Chipmaking is in a very weird geopolitical state and it has national security interests for most of the world. A Dutch company produces the machines to make chips and sells them to Taiwanese companies. The US still has the power to dictate who ASML can sell to and China is restricted.
This system has a number of flaws:
1. With this administration torching US influence at a never-seen-before rate, the US may no longer be able to dictate terms to ASML. At some point, it's all going to be too much for the EU;
2. Taiwan is disputed territory. This statement tends to make people mad but it's true. China claims it as China but, more importantly, the One China policy is official policy of the US [1] and the EU. Yet the US also has a defence pact with Taiwan. Not that it matters because China simply doesn't have the military capability to invade Taiwan and I honestly don't think they would anyway; and
3. The US has basically lost the ability to fab chips. Yes, Intel exists but they are a shadow of their former selves. The CHIPS Act tried to rectify this but even if this administration hadn't basically abandoned it, I don't think the US can see this one through regardless of administration. It's too long term. Any US company now that gets government aid just uses it on more executive compensation and share buybacks. Everything is now so financialized that any ability to produce anything is really just inertia from a bygone era.

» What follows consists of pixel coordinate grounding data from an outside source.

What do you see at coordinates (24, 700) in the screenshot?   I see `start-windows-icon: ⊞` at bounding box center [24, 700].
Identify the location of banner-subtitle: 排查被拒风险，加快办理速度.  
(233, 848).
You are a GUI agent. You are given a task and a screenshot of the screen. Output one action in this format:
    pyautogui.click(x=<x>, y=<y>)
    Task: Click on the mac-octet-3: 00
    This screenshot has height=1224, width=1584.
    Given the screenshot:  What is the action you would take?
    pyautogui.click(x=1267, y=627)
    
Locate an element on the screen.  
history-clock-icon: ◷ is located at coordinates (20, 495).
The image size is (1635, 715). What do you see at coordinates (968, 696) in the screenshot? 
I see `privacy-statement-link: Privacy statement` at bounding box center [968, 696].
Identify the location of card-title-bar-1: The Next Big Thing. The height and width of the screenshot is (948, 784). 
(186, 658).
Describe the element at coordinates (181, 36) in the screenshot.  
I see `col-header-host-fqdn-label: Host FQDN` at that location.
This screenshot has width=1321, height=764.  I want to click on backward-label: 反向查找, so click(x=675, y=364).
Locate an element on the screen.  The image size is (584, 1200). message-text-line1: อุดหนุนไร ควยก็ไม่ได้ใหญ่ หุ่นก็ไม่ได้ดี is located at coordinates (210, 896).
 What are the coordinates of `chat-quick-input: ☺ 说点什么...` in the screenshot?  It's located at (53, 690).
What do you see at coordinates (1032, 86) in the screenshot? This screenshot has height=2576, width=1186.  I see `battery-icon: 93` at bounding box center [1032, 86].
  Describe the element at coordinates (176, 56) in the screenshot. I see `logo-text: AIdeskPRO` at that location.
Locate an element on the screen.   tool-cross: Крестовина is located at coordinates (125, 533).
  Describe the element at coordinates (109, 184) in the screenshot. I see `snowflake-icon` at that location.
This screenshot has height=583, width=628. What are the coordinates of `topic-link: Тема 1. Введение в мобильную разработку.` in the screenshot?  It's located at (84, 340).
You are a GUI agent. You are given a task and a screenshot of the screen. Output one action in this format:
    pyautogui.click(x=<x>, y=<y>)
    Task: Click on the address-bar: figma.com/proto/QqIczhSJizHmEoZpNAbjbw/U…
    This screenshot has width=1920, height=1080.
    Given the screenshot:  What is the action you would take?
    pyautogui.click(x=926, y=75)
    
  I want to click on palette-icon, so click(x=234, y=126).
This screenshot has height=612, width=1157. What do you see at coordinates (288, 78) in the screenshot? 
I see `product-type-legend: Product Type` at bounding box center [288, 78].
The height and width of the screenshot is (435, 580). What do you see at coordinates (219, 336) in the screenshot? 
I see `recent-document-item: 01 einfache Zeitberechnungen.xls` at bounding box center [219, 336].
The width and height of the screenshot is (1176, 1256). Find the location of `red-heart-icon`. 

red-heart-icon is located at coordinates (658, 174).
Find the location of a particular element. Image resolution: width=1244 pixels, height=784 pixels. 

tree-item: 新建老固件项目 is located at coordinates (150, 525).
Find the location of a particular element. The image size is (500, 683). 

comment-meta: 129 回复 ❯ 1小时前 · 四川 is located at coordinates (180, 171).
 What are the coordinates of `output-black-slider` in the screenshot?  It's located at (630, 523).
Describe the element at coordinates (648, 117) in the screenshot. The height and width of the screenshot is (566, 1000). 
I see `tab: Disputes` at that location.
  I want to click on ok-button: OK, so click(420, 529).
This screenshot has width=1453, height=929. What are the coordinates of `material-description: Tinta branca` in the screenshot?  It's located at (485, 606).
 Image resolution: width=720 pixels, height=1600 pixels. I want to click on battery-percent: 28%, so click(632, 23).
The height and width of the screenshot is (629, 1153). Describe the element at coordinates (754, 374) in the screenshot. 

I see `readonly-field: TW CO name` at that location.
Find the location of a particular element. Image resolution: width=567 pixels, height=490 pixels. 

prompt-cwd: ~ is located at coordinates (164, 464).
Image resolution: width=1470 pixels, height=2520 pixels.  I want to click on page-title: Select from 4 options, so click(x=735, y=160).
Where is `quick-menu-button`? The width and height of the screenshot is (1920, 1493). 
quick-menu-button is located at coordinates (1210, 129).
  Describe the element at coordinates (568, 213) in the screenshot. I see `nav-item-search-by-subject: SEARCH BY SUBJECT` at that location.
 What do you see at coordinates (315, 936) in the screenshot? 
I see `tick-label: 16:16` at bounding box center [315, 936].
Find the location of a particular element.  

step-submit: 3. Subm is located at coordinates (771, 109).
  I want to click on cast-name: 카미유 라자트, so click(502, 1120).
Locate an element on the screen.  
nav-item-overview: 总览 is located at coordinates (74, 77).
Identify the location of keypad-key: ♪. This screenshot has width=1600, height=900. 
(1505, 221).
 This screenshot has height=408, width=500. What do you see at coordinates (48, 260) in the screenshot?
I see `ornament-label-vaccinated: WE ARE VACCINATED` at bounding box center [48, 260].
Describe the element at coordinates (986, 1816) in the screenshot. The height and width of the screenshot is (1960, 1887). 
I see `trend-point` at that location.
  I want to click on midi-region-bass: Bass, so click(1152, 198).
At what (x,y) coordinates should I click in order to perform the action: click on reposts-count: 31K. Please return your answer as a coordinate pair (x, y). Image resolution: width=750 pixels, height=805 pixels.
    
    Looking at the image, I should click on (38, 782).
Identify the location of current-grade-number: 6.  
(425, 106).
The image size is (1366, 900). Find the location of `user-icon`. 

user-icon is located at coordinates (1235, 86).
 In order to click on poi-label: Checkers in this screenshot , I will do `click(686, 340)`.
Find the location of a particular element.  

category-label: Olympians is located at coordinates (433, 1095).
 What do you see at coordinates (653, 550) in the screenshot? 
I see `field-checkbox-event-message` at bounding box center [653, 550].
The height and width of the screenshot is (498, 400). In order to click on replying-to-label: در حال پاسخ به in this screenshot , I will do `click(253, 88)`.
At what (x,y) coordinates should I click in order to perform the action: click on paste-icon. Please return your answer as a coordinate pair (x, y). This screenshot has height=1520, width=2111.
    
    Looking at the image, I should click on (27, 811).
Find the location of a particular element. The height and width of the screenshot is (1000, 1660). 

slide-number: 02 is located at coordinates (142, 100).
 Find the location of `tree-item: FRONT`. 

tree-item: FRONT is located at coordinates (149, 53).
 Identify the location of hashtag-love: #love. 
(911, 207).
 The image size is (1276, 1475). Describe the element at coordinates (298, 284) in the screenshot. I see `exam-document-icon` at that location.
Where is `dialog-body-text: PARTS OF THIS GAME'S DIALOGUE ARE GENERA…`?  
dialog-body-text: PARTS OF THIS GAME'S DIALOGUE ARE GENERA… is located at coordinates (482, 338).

China has the exact same national security concerns except it has a proven track record of investing in and delivering long-term projects.
[1]: https://www.csis.org/analysis/what-us-one-china-policy-and-w...
"Samsung is a major buyer of Japanese chemical companies producing fluorine polyimide used to make flexible OLED displays, as well as resist and etching gas needed in the semiconductor fabrication process."
Samsung's CEO went to Japan to try and secure Japan's chemicals back in 2019 during the bad blood between South Korea and Japan.
China will have to take on the entire supply chain from chemicals, machines and talents if they want to avoid a chokehold. That's a very tall order.